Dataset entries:
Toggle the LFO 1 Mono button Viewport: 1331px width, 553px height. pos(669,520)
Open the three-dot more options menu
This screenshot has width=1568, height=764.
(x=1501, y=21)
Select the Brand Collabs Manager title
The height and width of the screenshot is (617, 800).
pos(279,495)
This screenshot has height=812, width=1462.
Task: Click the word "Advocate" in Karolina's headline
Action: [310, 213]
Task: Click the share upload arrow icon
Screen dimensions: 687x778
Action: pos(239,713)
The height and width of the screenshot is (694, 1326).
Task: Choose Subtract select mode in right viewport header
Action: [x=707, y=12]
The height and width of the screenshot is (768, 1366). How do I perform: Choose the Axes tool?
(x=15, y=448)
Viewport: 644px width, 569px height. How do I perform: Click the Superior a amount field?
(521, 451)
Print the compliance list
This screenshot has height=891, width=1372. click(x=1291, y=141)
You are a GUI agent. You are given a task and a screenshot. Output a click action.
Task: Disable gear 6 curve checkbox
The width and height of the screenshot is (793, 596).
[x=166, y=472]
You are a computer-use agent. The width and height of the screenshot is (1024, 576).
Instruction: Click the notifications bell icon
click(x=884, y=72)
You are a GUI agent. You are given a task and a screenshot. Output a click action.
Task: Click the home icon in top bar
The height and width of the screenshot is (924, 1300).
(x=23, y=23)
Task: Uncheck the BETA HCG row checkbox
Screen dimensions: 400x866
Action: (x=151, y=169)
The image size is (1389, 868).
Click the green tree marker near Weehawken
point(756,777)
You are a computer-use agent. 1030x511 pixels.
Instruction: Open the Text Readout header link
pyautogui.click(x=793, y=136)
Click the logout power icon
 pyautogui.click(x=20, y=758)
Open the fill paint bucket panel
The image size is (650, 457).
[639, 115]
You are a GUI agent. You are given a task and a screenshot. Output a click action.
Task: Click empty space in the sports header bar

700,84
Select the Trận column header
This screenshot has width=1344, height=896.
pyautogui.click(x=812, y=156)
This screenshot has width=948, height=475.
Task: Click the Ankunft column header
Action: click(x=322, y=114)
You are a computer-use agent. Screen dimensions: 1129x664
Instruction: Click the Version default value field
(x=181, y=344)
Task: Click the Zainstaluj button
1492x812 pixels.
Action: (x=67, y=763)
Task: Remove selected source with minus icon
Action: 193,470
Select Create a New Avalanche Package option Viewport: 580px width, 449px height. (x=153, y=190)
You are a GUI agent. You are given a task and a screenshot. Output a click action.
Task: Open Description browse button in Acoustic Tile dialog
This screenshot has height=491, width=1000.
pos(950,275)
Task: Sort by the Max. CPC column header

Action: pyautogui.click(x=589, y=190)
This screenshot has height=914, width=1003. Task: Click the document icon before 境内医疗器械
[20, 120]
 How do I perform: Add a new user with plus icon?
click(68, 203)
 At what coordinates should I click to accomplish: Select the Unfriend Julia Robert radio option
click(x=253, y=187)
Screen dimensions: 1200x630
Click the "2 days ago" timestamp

Prompt: Return every line holding the word "computer" from the records.

Response for this exercise:
You are a computer-use agent. The width and height of the screenshot is (1024, 576).
You are a computer-use agent. 1030x511 pixels.
You are a computer-use agent. Screen dimensions: 1129x664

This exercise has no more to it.